■ **Text**
+ + +
Auch Anis Ayadi ist schockiert: "Die Revolution wurde gemacht, um mehr Freiheit zu bekommen, damit du deine Meinung sagen kannst." Ayadi lebt ebenfalls in Deutschland, auch er ist zu Gast beim Global Media Forum. Tunesien hat er 2007 den Rücken gekehrt, die Bildungsmöglichkeiten waren ihm zu schlecht. Heute studiert er in Köln. Über die Lage in seiner Heimat ist auch er frustriert. Das alles könne doch nicht sein, sagt er und schüttelt den Kopf. Der Kampf der vergangenen Monate hat ihn müde gemacht. Die aktuelle Situation in seinem Heimatland macht ihn traurig. "Früher hat uns die Regierung kontrolliert, jetzt kontrolliert uns der Staat durch Leute, die als Blogger verkleidet sind". Er erzählt von Blogs, die unterwandert seien, von Facebook-Profilen von Regierungskritikern, die so mit Spam überschüttet werden, dass Facebook sie automatisch schließt. So funktioniert Zensur im Jahr 2012.
+ + +
■ **Vorliegende Angaben**
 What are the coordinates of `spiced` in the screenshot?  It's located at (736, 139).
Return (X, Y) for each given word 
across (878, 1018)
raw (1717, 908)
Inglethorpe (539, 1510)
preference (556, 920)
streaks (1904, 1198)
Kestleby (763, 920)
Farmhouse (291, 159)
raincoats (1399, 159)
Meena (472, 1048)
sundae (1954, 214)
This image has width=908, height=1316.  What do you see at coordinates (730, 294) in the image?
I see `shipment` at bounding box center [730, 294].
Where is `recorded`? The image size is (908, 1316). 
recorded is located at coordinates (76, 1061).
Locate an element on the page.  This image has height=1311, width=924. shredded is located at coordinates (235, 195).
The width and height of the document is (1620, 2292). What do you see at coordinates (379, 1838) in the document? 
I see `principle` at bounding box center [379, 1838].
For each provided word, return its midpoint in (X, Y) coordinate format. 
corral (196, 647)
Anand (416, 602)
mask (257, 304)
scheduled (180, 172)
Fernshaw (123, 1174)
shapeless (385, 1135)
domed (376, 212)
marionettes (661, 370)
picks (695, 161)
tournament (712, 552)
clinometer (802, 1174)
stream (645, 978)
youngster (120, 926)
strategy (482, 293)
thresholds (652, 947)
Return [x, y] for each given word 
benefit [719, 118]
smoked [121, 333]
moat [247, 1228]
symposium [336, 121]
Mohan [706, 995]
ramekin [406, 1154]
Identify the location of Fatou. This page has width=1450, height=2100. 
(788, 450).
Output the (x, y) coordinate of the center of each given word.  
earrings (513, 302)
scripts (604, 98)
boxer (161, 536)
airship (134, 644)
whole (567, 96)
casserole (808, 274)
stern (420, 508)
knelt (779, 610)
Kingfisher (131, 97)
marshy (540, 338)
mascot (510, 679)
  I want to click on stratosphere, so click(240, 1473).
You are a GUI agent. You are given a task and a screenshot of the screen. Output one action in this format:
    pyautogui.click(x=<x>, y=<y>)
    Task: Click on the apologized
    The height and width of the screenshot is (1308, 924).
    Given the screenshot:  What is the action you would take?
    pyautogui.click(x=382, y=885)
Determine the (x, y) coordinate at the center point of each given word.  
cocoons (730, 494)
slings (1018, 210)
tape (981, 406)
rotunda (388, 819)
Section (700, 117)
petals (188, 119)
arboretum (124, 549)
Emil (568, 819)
+ + +
Weshalb hat Anis Ayadi dem Text zufolge Tunesien 2007 verlassen?

■ **Lösung**
Die Bildungsmöglichkeiten waren ihm zu schlecht.